Agents noticed and dangled professional possibilities before her. She nearly took the bait. “I was looking forward to going pro, but after talking to coach Johnson about a lot of the ins and outs and where money was lying, he was just kind of like, ‘I think it would be better if you build your résumé for one more year and see if you can break some more records, do more things, and then we’ll go pro.’
“At first I was not really excited because I felt like I was passing up an opportunity. Now that I am here it makes more sense. I see what his vision was now, but at that moment I was like, ‘No, I wanna go pro now!’
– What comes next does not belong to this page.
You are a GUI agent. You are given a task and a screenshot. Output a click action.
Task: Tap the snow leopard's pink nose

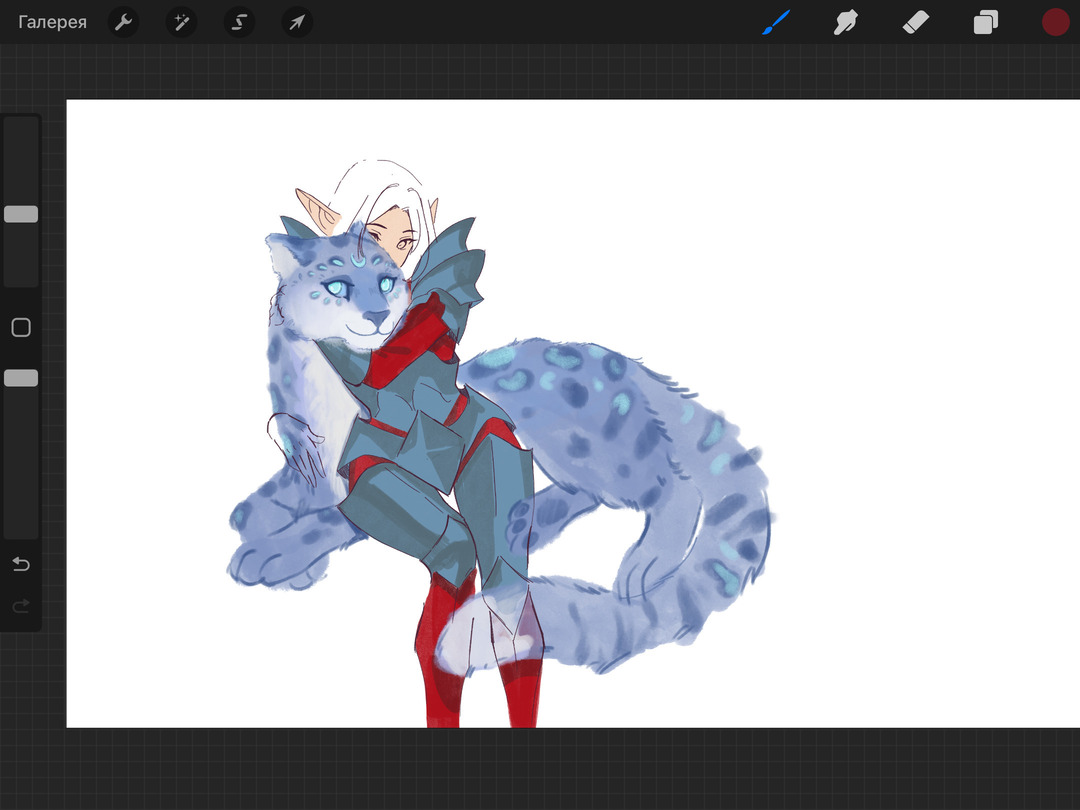pos(375,319)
“I trust coach Johnson. I was blindly trusting him and believing what he said was right. It definitely made a lot more sense for me to stay my year.”
The sociology student — she graduates next summer — says the main goal this outdoor season is being healthy: “I’m just trying to keep my body right and my mind right and stay healthy. I’m a lot stronger this year. That comes with the experience of having last year under my belt and changing my goals and always wanting to be better. I’ve got to keep myself healthy for the bigger goals, which is Worlds and all that. I definitely want to have a fun, exciting outdoor season.”
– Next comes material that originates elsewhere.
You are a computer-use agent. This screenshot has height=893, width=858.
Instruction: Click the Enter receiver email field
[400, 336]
Will she try to qualify in the 400 flat or hurdles? “We’re going to take it meet-by-meet and cross that bridge when we get there. It’s kinda cool that I could potentially do both or decide which one I want to do, but I think we’ll honestly just see how it feels when we get closer to that time.”
For now, she aims to keep enjoying her time as a Razorback: “That’s what kind of separates us from other teams is that we all know how good each other is and we all wanna be better than each other, so we’re always pushing each other to be the best.”